Тут троекратно ударили в железное било, висевшее на перекладине «глаголем», возвещая о начале обеденного часа, и все работные люди потянулись к сбитым из досок столам возле временной поварни, за которые уселись все вместе, как и работали.

Женщины-индеанки подавали каждому в деревянных мисах еду, разносили хлеб и лепёшки.

Одна из девушек поставила мисы с едой перед Иваном Лихачёвым и Фёдором, пришедшими с топорами из леса. Иван сразу узнал её – девушку из племени вождя Валениллы, которая ещё при первой встрече обратила внимание на Фёдора.  Иван толкнул друга локтем.

– Смотри, Федя, а ведь это зазнобушка твоя. Помнишь?

– Какая ещё зазнобушка? – будто не понял Фёдор, увлечённый едой.

– Та самая, которая тогда при первой встрече на тебя заглядывалась. И сейчас глядит. Видно, люб ты ей, Федя.

– Ну и пусть глядит, – проворчал на друга Фёдор. – Чего пристал-то?

– Так ведь полюбила, видно, она тебя с того первого раза. А ты на неё и не смотришь даже. Нехорошо, Федя. Поговори с ней, да на свиданку сегодня  сходи. Они тут недалече в своих шалашах обитают.

– Чего говорить-то? Я ни одного слова по-ихнему не знаю, – отнекивался Фёдор.

– Ты чего, Федюх? – засмеялся Иван. – Тут никаких слов и не надо. Смотри, она и одета-то во всё голое.

– Да ладно тебе.

– Ладно мне будет, когда ты с ней близко сойдёшься. Когда уснёшь на её смуглой груди.

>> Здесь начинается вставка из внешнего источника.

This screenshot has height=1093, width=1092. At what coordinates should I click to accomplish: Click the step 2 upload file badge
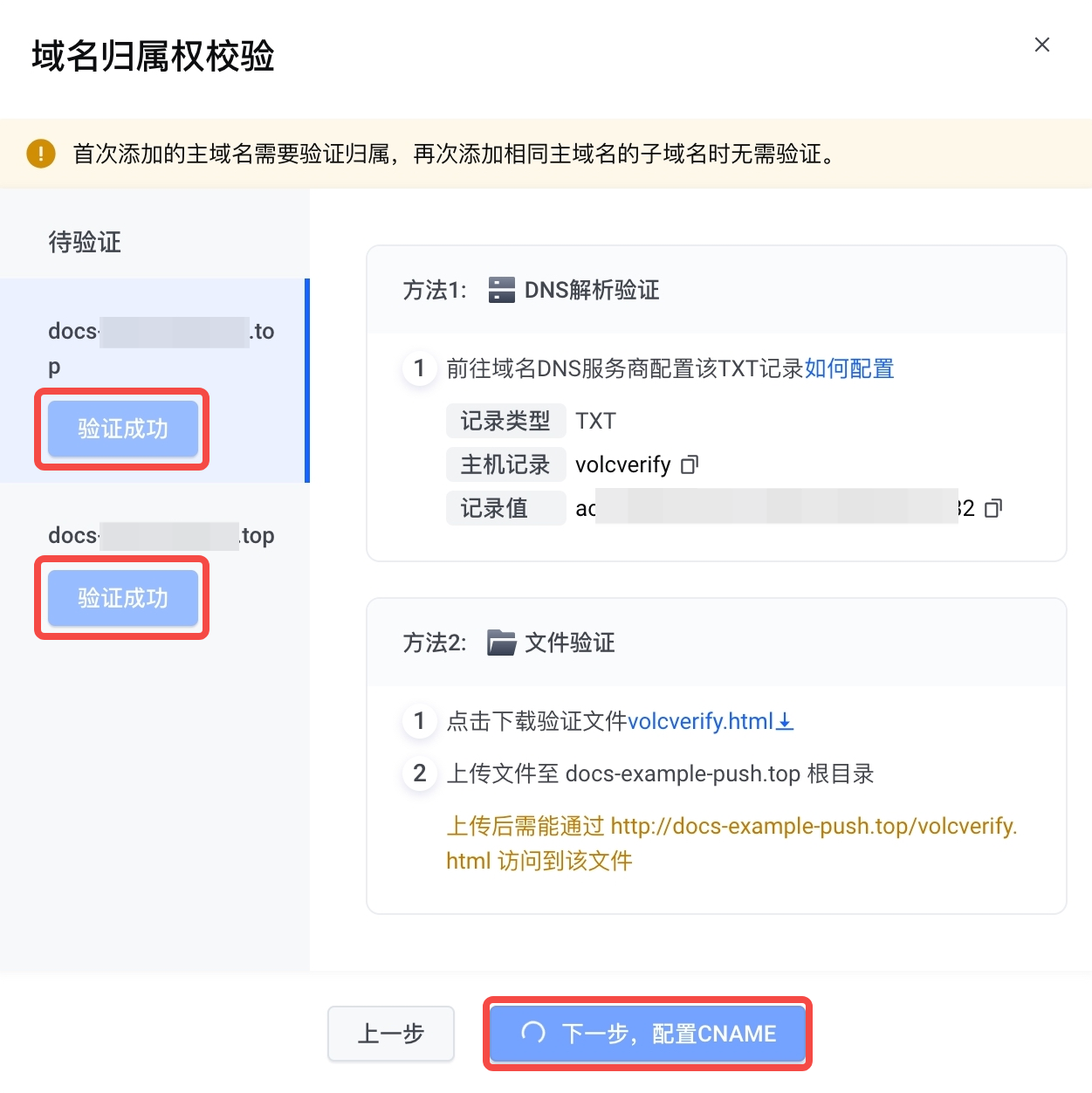(419, 773)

– А ты сам-то чего сидишь? Сделай, как мне советуешь, а я за тобой так же сделаю, – предложил Фёдор.

– Пока Алёну не найду, то ни на кого смотреть не буду. А найду, так и тем более, – сказал Иван, поднимаясь.

После трапезы, когда многие уже вышли из-за стола, Фёдор всё же заговорил с индеанкой.

– Тебя как зовут-то? – спросил он.

Она пожала голыми плечами и замотала головой, радостно улыбаясь при этом.

– Ну, вот я – Фёдор, Федя, Фе-дя, – ткнул он себя в грудь пальцем. – А ты?

И он хотел также ткнуть в её обнаженную грудь, да спохватился.

– Фенья, Фенья, – проговорила девушка, все так же улыбаясь.